Lip movement: Authentication through biometrics you can change
Choosing a unique, complex and long enough password that will still be easy to remember is a big challenge for most users, and most of them would happily opt for biometric authentication in a heartbeat.
But the problem with physical biometrics – fingerprints, palm prints, iris shape, etc. – is that you can’t change them if they get compromised. A good solution to that problem might be in the combination of physical and behavioral biometrics and a password.
Lip movement + password
An elegant and relatively easy to use option is the “lip motion password” – a technology invented by Hong Kong Baptist University computer science professor Cheung Yiu-ming, and patented in the US in 2015.
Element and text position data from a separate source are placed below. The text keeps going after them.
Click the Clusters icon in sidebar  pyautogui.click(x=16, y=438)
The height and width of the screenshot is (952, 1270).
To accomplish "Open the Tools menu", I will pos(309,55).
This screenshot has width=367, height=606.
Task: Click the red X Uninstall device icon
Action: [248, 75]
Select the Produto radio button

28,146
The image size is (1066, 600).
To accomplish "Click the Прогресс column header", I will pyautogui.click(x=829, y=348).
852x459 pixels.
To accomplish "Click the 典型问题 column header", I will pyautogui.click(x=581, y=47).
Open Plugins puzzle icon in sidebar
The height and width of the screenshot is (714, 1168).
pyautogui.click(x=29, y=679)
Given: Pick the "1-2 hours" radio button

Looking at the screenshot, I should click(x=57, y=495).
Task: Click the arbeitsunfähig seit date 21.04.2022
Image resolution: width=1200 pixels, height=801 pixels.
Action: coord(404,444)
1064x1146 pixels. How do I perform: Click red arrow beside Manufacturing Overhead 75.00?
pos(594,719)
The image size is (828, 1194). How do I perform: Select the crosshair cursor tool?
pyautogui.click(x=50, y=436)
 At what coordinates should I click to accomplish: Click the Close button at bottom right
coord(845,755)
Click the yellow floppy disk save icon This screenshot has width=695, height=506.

The technology uses a person’s lip motions to create a password, and the system verifies a person’s identity by simultaneously checking whether the spoken password and the behavioural characteristics of lip movement match.
The system takes into consideration the lip shape and texture as the user voices (or simply silently mouths) the password, and is able to detect and reject a wrong password uttered by the user or the correct password spoken by an imposter.
“The same password spoken by two persons is different and a learning system can distinguish them,” the professor noted. So, even if an attacker knows the password, it’s impossible for him or her to use it to successfully impersonate the target.
And if, by any chance, the attacker has managed to record a video of a user’s lip while he or she was pronouncing the password, a simple change of the actual content of the password is enough to prevent future impersonation.
The technology has some more advantages: it is less susceptible to background noise and distance than traditional voice-based authentication, it’s language-independent, and can also be used by speech-impaired users. It can also be used in combination with other biometric authentication systems to improve security levels.
“Lip reading” biometrics is expected to be used – either alone or in combination with other authentication measures – in financial transaction authentication (e.g. at ATMs, electronic payment using mobile devices, etc), as well as in physical access control systems (e.g. to open doors to private or business properties).